- Kazik Na Żywo signing autographs, 5 December 2011 in Warszawa

Background information
- Also known as: Kaenżet
- Origin: Warsaw, Poland
- Genres: Alternative metal, rapcore, rap metal
- Years active: 1991–2004, 2009–2015
- Labels: S.P. Records
- Members: Adam "Burza" Burzyński; Tomasz Goehs; Robert "Litza" Friedrich; Kazik Staszewski; Michał "Kwiatek" Kwiatkowski;
- Past members: Olaf Deriglasoff; Kuba Jabłoński;
- Website: knz.art.pl (in Polish)

= Kazik na Żywo =

Polish rapcore band

Kazik Na Żywo ("Kazik Live", also known as KNŻ and Kaenżet) was a Polish rapcore band formed in 1991, in Warsaw.

==History==
Their first performance was during the music festival in Sopot, Poland, in 1992. Staszewski then shocked the audience, singing the song 100 000 000, which was based on Lech Wałęsa's presidential campaign unfulfilled promise that all Poles would be given 100 million złoty. In chorus, Staszewski repeats: Wałęsa, give me my 100 million, Wałęsa, give us our 100 million.

After the recording of Na żywo, ale w studio in 1994, Jabłoński was replaced by Tomasz Goehs. A few months later the guitarist Robert "Litza" Friedrich was added. After quitting the band, Robert Friedrich was replaced by Olaf Deriglasoff.

The band gave the last concert on 25 January 2004 in Gdańsk. Following a long break, the band announced its return.
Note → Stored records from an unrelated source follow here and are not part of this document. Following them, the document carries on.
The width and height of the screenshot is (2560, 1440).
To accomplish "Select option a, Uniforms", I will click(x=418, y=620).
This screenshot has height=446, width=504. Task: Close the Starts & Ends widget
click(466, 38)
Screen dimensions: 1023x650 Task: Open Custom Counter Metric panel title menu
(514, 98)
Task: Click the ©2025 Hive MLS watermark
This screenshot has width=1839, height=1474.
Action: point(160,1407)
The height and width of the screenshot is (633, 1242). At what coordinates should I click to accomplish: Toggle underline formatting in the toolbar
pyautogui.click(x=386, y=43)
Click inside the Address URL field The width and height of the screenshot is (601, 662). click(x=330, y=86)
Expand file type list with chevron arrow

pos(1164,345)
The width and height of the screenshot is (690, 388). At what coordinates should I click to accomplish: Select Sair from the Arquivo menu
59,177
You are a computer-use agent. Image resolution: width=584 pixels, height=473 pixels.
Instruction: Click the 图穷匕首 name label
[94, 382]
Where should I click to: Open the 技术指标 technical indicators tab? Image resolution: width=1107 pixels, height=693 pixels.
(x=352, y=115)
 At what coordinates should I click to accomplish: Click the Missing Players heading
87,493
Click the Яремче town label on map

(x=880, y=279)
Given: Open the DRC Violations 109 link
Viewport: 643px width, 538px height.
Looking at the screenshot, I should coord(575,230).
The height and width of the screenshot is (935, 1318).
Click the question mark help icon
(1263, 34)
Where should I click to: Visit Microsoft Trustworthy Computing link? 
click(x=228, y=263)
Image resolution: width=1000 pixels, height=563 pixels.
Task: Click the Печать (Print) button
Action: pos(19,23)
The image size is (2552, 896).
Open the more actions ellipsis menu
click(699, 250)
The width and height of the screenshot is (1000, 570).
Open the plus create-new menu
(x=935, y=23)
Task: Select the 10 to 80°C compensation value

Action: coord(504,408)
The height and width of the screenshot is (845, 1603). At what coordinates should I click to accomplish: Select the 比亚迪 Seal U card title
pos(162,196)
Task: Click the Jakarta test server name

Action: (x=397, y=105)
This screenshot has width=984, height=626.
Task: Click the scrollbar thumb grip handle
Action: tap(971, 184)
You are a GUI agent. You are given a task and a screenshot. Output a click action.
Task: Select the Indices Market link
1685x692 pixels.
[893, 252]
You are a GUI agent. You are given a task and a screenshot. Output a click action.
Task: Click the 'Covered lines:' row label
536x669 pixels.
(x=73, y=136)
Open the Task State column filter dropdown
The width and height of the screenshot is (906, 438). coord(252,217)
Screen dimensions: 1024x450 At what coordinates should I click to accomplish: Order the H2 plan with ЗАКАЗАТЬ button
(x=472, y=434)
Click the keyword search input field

First concerts are scheduled for mid and late February 2009 in Toruń and Wrocław, with the lineup Staszewski (vocals), Burzyński (guitar), Kwiatkowski (bass guitar), Friedrich (guitar) and Goehs (drums).

==Band members==

===Current members===
- Adam Burzyński - guitar
- Robert Friedrich - guitar, vocal (1994–2000, 2009–2015)
- Tomasz Goehs - drums, vocal (1994–2004, 2009–2015)
- Michał Kwiatkowski - bass, guitar
- Kazik Staszewski - vocal, guitar

===Former members===
- Olaf Deriglasoff - guitar, sampler (2000–2004)
- Kuba Jabłoński - drums (1992–1994)

==Discography==

===Studio albums===

| Title | Album details | Peak chart positions | Sales | Certifications |
POL
| Na żywo, ale w studio | Released: 4 April 1994; Label: S.P. Records; Formats: CD, digital download; | — |  |  |
| Porozumienie ponad podziałami | Released: 25 September 1995; Label: S.P. Records; Formats: CD, digital download; | 36 |  |  |
| Las Maquinas de la Muerte | Released: 12 April 1999; Label: S.P. Records; Formats: CD; | — |  |  |
| Bar La Curva / Plamy na słońcu | Released: 28 November 2011; Label: S.P. Records; Formats: CD, digital download; | 1 | POL: 30,000+; | POL: Platinum; |
"—" denotes a recording that did not chart or was not released in that territory.

===Live albums===

| Title | Album details | Peak chart positions |
POL
| Występ | Released: 21 September 2002; Label: S.P. Records; Formats: CD, digital download; | 1 |
"—" denotes a recording that did not chart or was not released in that territory.